Le cas de Abdullâh était totalement différent. Il se prétendait musulman, mais les actes allaient à l'encontre de cette allégation. Il devait par la suite se distinguer comme chef de file des hypocrites. Mu par la crainte de voir son pouvoir à Médine réduit à néant si les juifs de Qaynuqâ', ses alliés, subissaient une sévère défaite, il alla trouver le Prophète et lui dit : « Sois généreux envers mes alliés. »

Le Prophète ne répondit pas et 'Abdullâh répéta ce qu'il avait dit d'un ton rude. Le Prophète se contenta de se détourner. 'Abdullâh mit alors la main dans l'armure du Prophète, qui lui demanda de le lâcher. 'Abdullâh n'écouta pas. Le Prophète se mit en colère et lui dit : « Lâche-moi ! » Abdullâh répliqua : « Je ne te lâcherai pas tant que tu ne te montreras pas généreux envers mes alliés. Ce sont 700 combattants qui me protégeaient contre tous mes ennemis et tu viens les achever en une seule journée. Je suis un homme qui craint les revirements du sort. » Le Prophète répondit alors : « Ils sont à toi. »

Lorsque les juifs de Qaynuqâ' virent que le siège était rude et qu'ils ne recevraient aucun secours des autres tribus juives ni de leurs alliés, ils comprirent que l'affaire était perdue. Envahis par la peur, ils décidèrent de demander au Prophète de les laisser quitter Médine. Il accepta leur offre de quitter la ville et les laissa partir avec leurs femmes et leurs enfants à condition qu'ils laissent derrière eux leurs biens et leurs armes. Il désigna leur ancien allié, 'Ubâda ibn as-Sâmit, pour superviser leur départ : c'était là un geste très généreux de la part du Prophète car 'Ubâda ne manquerait pas de les traiter avec bonté. C'est ainsi que la première tribu juive quitta Médine.

Il est clair qu'en la circonstance, le Prophète adopta une attitude relativement indulgente envers les hypocrites et cette tribu juive. Bien que Abdullâh ibn Ubayy se soit comporté avec autant d'insolence et ait mis le Prophète en colère, ce dernier ne laissa pas la colère dicter ses actes : il permit à Abdullâh de conserver son alliance avec les juifs de Qaynuqâ' et les autorisa à quitter Médine en paix avec leurs femmes et leurs enfants.

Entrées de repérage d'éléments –
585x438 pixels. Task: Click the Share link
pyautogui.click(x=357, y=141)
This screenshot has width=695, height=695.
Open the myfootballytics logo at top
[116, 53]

Série de tâches –
- 1) Pour chacune des affirmations (a), (b) et (c), déterminez si elle concorde avec le passage fourni. Répondez par oui ou par non, en citant textuellement les mots du passage qui tranchent la question.
(a) 'Abdullâh affirmait que ses alliés représentaient 700 combattants.
(b) Les juifs de Qaynuqâ' furent autorisés à emporter leurs armes en quittant Médine.
(c) Le Prophète chargea 'Ubâda ibn as-Sâmit de superviser le départ de la tribu.
- 2) Recopiez fidèlement, dans le passage fourni, l'extrait qui va de « Il est clair » jusqu'à « et leurs enfants. ».

Solutions par tâche –
- 1)
(a) Oui : « Ce sont 700 combattants qui me protégeaient contre tous mes ennemis ».
(b) Non : « à condition qu'ils laissent derrière eux leurs biens et leurs armes ».
(c) Oui : « Il désigna leur ancien allié, 'Ubâda ibn as-Sâmit, pour superviser leur départ ».

- 2)
Il est clair qu'en la circonstance, le Prophète adopta une attitude relativement indulgente envers les hypocrites et cette tribu juive. Bien que Abdullâh ibn Ubayy se soit comporté avec autant d'insolence et ait mis le Prophète en colère, ce dernier ne laissa pas la colère dicter ses actes : il permit à Abdullâh de conserver son alliance avec les juifs de Qaynuqâ' et les autorisa à quitter Médine en paix avec leurs femmes et leurs enfants.